1.12 Play 12: Use Data to drive Decisions

At every stage of a project, we should measure how well our system is working for our users. This includes measuring how well a system performs and how people are interacting with it in real-time. Our teams and program leadership should carefully watch these metrics to find issues and identify which bug fixes and improvements should be prioritized. Along with monitoring tools, a feedback mechanism should be in place for people to report issues directly.

Checklist

  • Monitor system-level resource utilization in real time
  • Monitor system performance in real-time (e.g. response time, latency, throughput, and error rates)
  • Ensure monitoring can measure median, 95th percentile, and 98th percentile performance
  • Create automated alerts based on this monitoring
  • Track concurrent users in real-time and monitor user behaviors in the aggregate to determine how well the system meets user needs
  • Publish metrics internally
  • Publish metrics externally

Key Questions

  • What monitoring tools are provided by the Low-Code platform out-of-the-box?
  • What are the key metrics for the system?
  • Which system monitoring tools are in place?
  • What is the targeted average response time for your system?

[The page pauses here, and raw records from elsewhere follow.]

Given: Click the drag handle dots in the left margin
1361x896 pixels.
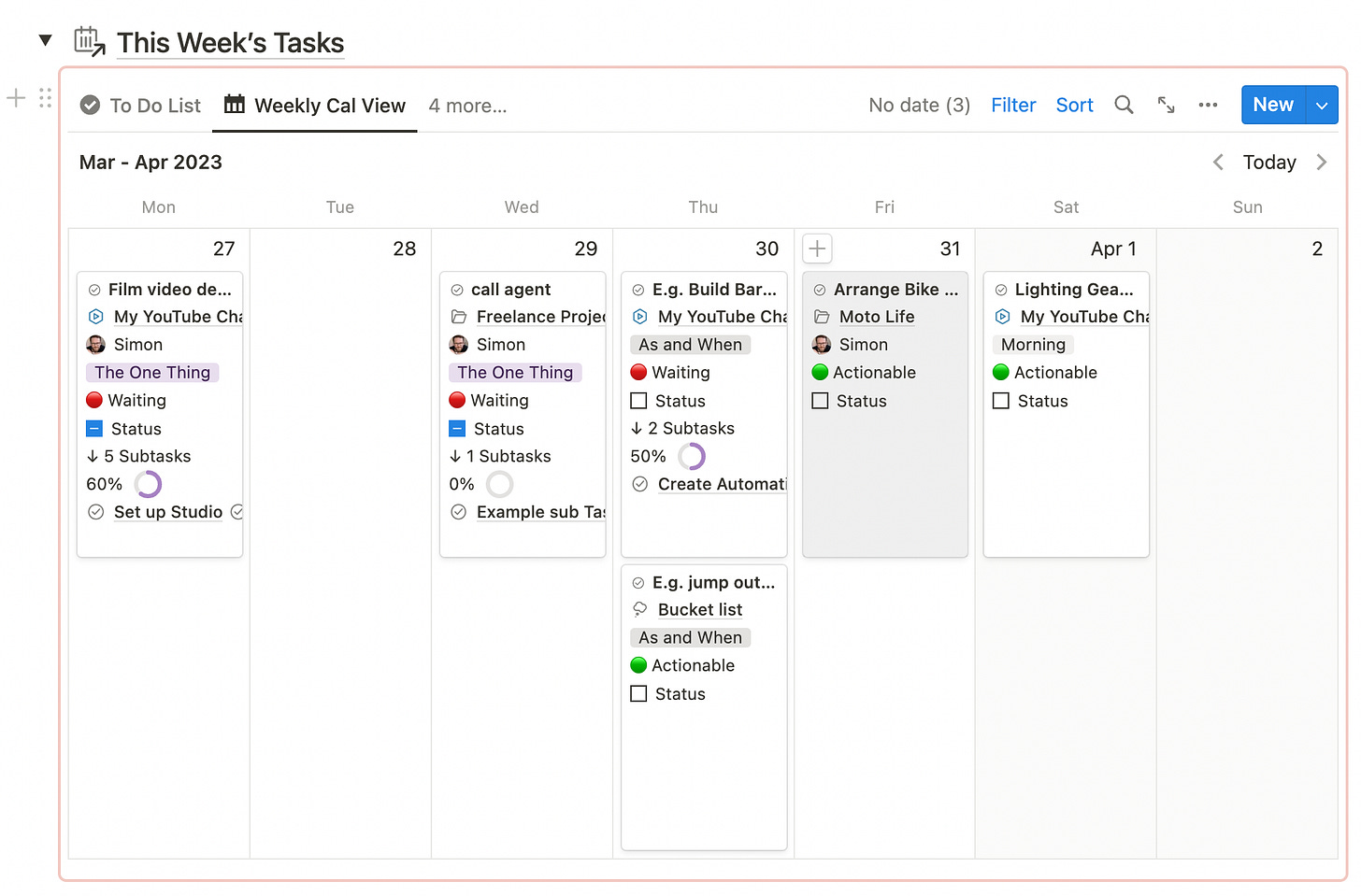Looking at the screenshot, I should pyautogui.click(x=44, y=97).
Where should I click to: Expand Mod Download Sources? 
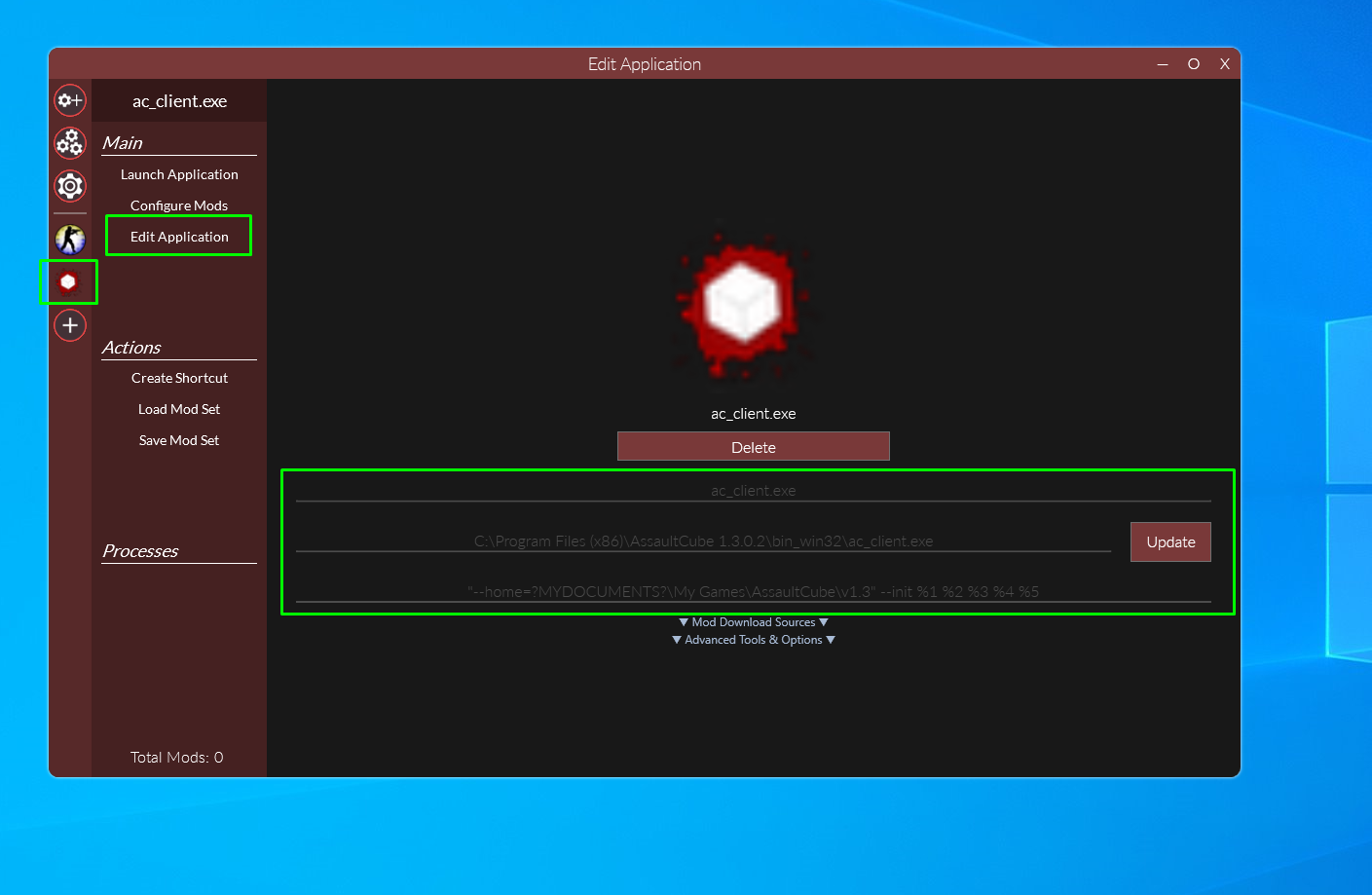[x=752, y=621]
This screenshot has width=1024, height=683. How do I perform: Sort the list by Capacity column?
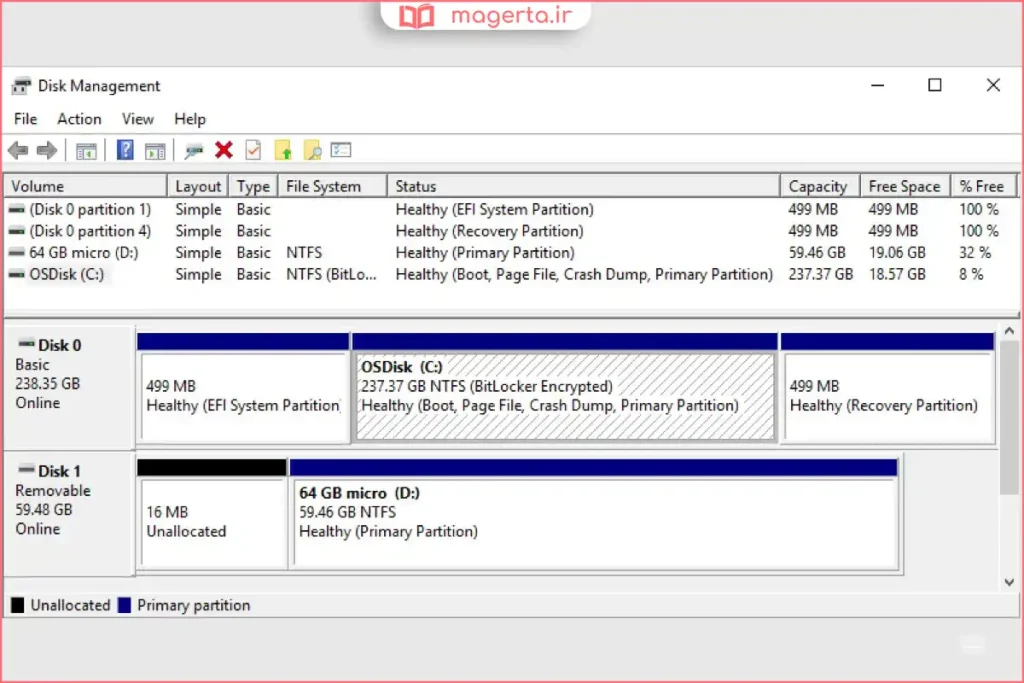817,186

What percent of requests take more than 1 second, 2 seconds, 4 seconds, and 8 seconds?
  • What is the average response time and percentile breakdown (percent of requests taking more than 1s, 2s, 4s, and 8s) for the top 10 transactions?
  • What is the volume of each of your system’s top 10 transactions? What is the percentage of transactions started vs. completed?
  • What is your system’s monthly uptime target?
  • What is your system’s monthly uptime percentage, including scheduled maintenance? Excluding scheduled maintenance?
  • How does your team receive automated alerts when incidents occur?
  • How does your team respond to incidents and what is your post-mortem process?
  • Which tools are in place to measure user behavior?
  • How do you measure user satisfaction?